BEGIN Given records

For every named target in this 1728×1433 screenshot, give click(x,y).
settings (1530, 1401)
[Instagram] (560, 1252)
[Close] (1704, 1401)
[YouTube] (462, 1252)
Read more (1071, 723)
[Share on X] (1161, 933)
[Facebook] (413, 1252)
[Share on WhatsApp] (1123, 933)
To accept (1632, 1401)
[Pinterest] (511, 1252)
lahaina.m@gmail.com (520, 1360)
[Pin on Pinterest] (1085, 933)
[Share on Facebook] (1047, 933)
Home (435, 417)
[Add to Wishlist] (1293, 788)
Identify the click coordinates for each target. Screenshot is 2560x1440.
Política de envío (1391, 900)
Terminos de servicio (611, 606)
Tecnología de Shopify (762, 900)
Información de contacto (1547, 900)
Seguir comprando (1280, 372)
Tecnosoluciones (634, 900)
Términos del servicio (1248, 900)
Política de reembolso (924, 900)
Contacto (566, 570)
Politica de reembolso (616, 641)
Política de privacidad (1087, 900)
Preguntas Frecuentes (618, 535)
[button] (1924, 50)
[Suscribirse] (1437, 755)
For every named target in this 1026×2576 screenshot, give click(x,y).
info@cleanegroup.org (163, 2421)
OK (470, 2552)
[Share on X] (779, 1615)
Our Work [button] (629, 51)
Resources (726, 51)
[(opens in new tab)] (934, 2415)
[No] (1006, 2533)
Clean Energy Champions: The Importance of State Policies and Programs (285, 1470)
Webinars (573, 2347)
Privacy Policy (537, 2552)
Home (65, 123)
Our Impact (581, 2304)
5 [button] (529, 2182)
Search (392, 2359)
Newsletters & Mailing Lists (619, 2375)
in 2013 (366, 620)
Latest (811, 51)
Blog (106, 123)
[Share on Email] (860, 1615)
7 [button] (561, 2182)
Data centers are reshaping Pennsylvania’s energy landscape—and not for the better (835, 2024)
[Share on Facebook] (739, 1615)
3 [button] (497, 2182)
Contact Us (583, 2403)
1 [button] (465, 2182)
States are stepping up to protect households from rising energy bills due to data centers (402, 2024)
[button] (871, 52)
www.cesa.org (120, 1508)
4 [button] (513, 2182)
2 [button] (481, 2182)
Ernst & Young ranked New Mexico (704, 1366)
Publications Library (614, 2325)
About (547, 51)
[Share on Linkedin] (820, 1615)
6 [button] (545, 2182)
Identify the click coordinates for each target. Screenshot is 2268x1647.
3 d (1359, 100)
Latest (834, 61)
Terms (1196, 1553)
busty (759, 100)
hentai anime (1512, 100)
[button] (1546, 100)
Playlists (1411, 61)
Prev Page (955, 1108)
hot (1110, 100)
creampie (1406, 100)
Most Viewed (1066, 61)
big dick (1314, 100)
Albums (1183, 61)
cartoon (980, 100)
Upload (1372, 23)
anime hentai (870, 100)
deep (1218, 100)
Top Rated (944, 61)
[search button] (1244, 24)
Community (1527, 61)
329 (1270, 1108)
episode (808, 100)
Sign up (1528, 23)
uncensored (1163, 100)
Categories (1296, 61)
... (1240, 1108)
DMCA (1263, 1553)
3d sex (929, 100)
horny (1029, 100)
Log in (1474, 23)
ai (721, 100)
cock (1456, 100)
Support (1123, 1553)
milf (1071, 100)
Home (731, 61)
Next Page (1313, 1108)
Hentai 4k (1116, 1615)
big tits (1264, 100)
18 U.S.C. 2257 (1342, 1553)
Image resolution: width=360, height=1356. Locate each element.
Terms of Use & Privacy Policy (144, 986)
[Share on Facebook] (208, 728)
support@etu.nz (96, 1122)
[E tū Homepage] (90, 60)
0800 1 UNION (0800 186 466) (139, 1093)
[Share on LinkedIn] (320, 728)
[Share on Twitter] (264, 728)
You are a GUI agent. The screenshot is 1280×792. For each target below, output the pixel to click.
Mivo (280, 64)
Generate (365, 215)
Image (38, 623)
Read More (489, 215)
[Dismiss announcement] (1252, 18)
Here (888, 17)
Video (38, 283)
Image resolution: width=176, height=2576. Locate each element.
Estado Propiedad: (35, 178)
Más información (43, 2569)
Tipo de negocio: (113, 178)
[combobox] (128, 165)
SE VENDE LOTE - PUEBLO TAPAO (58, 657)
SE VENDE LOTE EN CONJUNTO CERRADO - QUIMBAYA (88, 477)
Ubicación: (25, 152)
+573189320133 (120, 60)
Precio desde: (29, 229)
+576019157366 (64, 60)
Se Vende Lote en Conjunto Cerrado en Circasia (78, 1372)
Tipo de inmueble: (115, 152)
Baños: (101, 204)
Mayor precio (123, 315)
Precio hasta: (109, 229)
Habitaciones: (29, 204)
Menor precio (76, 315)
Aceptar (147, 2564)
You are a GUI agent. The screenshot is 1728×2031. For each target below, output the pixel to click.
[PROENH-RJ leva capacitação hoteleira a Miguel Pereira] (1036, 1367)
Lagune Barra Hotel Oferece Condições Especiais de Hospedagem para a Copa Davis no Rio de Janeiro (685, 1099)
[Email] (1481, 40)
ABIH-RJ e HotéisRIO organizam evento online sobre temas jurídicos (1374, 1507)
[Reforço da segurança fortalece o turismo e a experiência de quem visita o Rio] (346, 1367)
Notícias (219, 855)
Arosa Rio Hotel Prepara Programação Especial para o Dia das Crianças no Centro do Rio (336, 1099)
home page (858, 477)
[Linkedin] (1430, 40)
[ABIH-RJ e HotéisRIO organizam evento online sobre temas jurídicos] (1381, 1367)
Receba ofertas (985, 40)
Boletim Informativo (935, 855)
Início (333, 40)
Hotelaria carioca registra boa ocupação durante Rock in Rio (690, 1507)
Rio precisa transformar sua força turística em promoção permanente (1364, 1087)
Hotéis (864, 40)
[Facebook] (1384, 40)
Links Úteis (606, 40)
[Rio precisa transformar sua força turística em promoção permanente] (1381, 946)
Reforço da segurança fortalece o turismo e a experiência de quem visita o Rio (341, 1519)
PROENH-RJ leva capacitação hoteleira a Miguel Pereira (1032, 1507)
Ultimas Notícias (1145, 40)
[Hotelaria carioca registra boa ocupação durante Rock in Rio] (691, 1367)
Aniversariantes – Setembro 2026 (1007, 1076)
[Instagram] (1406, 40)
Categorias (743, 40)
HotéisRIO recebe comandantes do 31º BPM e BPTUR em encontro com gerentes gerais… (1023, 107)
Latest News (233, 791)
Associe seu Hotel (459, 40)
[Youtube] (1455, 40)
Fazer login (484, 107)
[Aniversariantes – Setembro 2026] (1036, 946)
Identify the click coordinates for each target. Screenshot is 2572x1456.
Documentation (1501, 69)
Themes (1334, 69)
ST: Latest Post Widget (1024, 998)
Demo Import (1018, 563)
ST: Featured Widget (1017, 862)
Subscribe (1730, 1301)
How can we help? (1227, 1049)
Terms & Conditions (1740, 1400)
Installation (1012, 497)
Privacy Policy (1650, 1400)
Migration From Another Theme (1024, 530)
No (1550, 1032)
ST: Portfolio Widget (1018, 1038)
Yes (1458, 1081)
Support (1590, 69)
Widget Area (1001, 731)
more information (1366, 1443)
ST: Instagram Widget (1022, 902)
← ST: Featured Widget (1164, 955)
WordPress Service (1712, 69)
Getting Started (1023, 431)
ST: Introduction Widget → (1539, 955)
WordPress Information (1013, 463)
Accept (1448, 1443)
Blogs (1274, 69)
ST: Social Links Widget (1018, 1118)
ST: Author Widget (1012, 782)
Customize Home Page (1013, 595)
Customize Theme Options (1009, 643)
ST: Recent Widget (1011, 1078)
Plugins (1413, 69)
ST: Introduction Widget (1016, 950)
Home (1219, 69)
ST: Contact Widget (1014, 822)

END Given records

Exercise:
The range runs from the line above containing "Clean Energy Champions: The" to the line containing "hot (1110, 100)", inclusive. Restate those lines word for word and no others.

Solution below:
Clean Energy Champions: The Importance of State Policies and Programs (285, 1470)
Webinars (573, 2347)
Privacy Policy (537, 2552)
Home (65, 123)
Our Impact (581, 2304)
5 [button] (529, 2182)
Search (392, 2359)
Newsletters & Mailing Lists (619, 2375)
in 2013 (366, 620)
Latest (811, 51)
Blog (106, 123)
[Share on Email] (860, 1615)
7 [button] (561, 2182)
Data centers are reshaping Pennsylvania’s energy landscape—and not for the better (835, 2024)
[Share on Facebook] (739, 1615)
3 [button] (497, 2182)
Contact Us (583, 2403)
1 [button] (465, 2182)
States are stepping up to protect households from rising energy bills due to data centers (402, 2024)
[button] (871, 52)
www.cesa.org (120, 1508)
4 [button] (513, 2182)
2 [button] (481, 2182)
Ernst & Young ranked New Mexico (704, 1366)
Publications Library (614, 2325)
About (547, 51)
[Share on Linkedin] (820, 1615)
6 [button] (545, 2182)
Identify the click coordinates for each target. Screenshot is 2268x1647.
3 d (1359, 100)
Latest (834, 61)
Terms (1196, 1553)
busty (759, 100)
hentai anime (1512, 100)
[button] (1546, 100)
Playlists (1411, 61)
Prev Page (955, 1108)
hot (1110, 100)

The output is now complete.